**Problem to work on**
Reproduce the column comparing McLaren's handling of its drivers to New Labour in full, word for word.

McLaren’s juggling of Lewis Hamilton and Jenson Button’s sensitivities has a decidedly New Labour slant, writes Leon Walker

Game Theory

Formula 1 team McLaren’s ongoing problems with trying to keep driver Jenson Button and Lewis Hamilton not only successful, but in the same stable for the good of the team, is reminiscent of New Labour’s struggles with Tony Blair and Gordon Brown. And team principal Mike Whitmarsh has been forced to adopt John Prescott’s peacemaker role.

During the turbulent last few years of Tony Blair’s premiership, numerous political accounts from figures such as Peter Mandelson and Alistair Campbell have revealed that Prescott was instrumental in maintaining communication between Numbers 10 and 11 Downing Street – long after face-to-face contact between the government’s leading lights had become virtually impossible.

**Dataset excerpt**

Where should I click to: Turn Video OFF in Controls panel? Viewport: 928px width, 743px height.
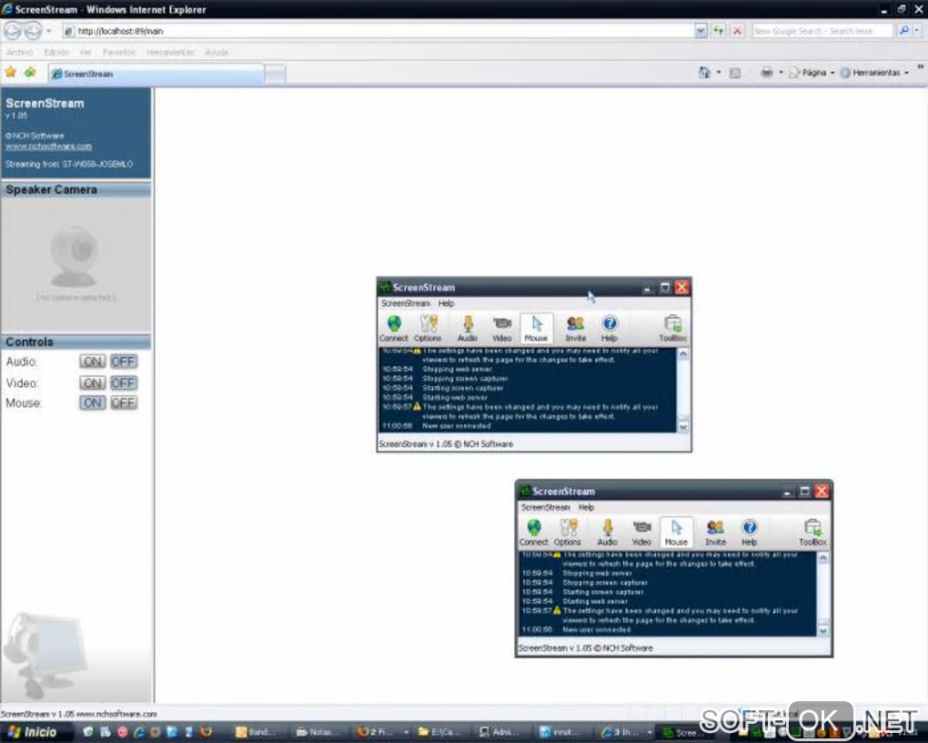(123, 383)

**Solution to this exercise**
McLaren’s juggling of Lewis Hamilton and Jenson Button’s sensitivities has a decidedly New Labour slant, writes Leon Walker

Game Theory

Formula 1 team McLaren’s ongoing problems with trying to keep driver Jenson Button and Lewis Hamilton not only successful, but in the same stable for the good of the team, is reminiscent of New Labour’s struggles with Tony Blair and Gordon Brown. And team principal Mike Whitmarsh has been forced to adopt John Prescott’s peacemaker role.

During the turbulent last few years of Tony Blair’s premiership, numerous political accounts from figures such as Peter Mandelson and Alistair Campbell have revealed that Prescott was instrumental in maintaining communication between Numbers 10 and 11 Downing Street – long after face-to-face contact between the government’s leading lights had become virtually impossible.